The baseball wasn't 20 feet out of Kevin Correia's hand when he knew. It was a slider, intended to fade down and away from Dayan Viciedo, but that's not where it was headed, not even close.

"I missed by four feet on that pitch," the Twins' righthander said after absorbing a 4-2 loss to the White Sox on Tuesday. "It was kind of a get-me-over slider, [but] I threw it up and in. … It was just one of those where you throw it to the exact spot where he swings."

And it winds up in the exact spot where someone with a $15 cheap seat is sitting, 425 feet or so from home plate. "I didn't even look at that one. Right when [Viciedo] hit it, I knew," Correia said. "I don't even know — where did it end up? Third deck? Nice. … It still only counts as one run."

Correia could shrug off the mistake, even one that ended up where only Corey Hart, Nelson Cruz and Jose Bautista have reached as a visitor, because he made so few of them Tuesday. Only problem: Jake Peavy, the former Cy Young winner who appears to have found that award-winning form once more, made even fewer.

"We basically ran into a hot pitcher tonight," manager Ron Gardenhire said. "Peavy was really good. … He pretty much shut us down."

But his own pitcher did much the same. After two shaky five-inning starts to open May, Correia reverted to the inning-eating warrior he had been in April, lasting into the eighth inning and "really giving us a great opportunity to win," Gardenhire said. "It was nice to see a pitcher go out there and get into the eighth inning. Unfortunately he got a couple balls up real quick and they jumped him quick."

The "they" in this case was Dewayne Wise and Tyler Flowers, a journeyman outfielder and a catcher with a .203 lifetime average. Not exactly the heart of Chicago's order, but that's baseball. Wise led off the eighth by jumping on a splitter that surprised Correia by splitting the right-center gap for a double. Flowers jumped on a 3-1 fastball and knocked it down the left-field line, breaking a 2-2 tie and finishing Correia's night.

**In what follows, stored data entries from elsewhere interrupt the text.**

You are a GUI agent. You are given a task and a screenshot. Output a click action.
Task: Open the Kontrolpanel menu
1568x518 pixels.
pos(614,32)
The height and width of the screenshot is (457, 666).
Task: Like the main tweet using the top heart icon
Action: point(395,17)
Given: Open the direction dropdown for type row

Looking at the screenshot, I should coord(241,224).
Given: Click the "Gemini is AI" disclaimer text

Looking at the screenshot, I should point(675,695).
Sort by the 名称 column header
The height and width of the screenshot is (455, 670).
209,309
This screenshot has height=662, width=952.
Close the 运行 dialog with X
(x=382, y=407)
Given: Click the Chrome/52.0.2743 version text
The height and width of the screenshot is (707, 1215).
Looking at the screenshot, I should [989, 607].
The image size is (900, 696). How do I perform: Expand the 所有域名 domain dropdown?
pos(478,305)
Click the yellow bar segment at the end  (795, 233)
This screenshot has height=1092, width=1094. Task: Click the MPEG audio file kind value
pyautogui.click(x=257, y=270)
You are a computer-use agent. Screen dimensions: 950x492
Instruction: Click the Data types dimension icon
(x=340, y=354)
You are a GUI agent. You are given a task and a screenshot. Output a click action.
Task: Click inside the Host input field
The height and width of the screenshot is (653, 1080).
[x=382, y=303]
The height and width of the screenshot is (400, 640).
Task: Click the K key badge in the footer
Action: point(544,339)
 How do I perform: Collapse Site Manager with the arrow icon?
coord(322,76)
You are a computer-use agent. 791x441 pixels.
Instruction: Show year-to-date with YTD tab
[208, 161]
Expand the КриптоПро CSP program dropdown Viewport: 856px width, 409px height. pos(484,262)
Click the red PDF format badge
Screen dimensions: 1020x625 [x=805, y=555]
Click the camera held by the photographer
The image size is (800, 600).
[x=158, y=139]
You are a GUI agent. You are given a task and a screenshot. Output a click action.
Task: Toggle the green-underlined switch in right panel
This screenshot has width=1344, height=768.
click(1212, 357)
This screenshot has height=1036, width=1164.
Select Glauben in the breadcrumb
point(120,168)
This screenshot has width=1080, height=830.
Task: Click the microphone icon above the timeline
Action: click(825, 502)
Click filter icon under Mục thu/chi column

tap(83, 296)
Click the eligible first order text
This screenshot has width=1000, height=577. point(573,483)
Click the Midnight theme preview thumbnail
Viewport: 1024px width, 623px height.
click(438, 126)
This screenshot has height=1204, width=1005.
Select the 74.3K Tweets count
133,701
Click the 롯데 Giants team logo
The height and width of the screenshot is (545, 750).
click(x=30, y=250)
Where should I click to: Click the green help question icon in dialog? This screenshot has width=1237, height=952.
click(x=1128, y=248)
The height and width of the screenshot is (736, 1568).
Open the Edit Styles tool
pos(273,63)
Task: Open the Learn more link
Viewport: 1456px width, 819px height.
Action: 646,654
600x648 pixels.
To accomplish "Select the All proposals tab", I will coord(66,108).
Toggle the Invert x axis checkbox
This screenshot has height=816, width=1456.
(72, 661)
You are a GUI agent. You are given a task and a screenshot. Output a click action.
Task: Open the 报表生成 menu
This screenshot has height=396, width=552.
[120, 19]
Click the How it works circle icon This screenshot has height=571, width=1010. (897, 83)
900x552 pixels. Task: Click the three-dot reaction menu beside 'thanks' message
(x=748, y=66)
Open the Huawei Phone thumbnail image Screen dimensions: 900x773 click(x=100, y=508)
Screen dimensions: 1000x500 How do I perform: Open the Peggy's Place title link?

"I thought I threw a decent pitch" that Flowers hit, Correia said. "They may have been on to my pattern at that point."

The pattern that gives the Twins hope is Correia's ability to get to the eighth inning at all; he's still the only starter to throw a pitch in the eighth this season, and he's done it three times now.

"We've been waiting for that. We've been taking guys out in the sixth inning enough," Gardenhire said. "He gave us a great opportunity — 2-2 ballgame going into the eighth inning, that's pretty damn good."

So was the defense behind him; shortstop Pedro Florimon and Brian Dozier turned four double plays to help Correia avoid trouble. They couldn't do anything about the back-to-back home runs in the second inning, Adam Dunn's 410-foot shot into the bullpen that must have felt like revenge for the one that Aaron Hicks' leaping catch stole from him the night before, and Viciedo's guided missile into a distant land. He was charged with a fourth run, too, when Alexei Ramirez singled home Flowers after Correia departed.

The Twins could muster little off Peavy, though. Their first run came courtesy of a blown call by home plate umpire Jordan Baker, who didn't notice Flowers tag Justin Morneau as he slid by. Josh Willingham's first extra-base hit in a week, a seventh-inning double off Peavy, produced the only other run when Trevor Plouffe singled him home.